> _Task item_: Each record is to be written out exactly as it appears.

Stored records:
********

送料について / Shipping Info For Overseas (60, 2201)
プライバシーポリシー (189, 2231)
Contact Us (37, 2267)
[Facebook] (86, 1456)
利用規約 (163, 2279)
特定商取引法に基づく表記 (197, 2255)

********

> _Output of the task_:
送料について / Shipping Info For Overseas (60, 2201)
プライバシーポリシー (189, 2231)
Contact Us (37, 2267)
[Facebook] (86, 1456)
利用規約 (163, 2279)
特定商取引法に基づく表記 (197, 2255)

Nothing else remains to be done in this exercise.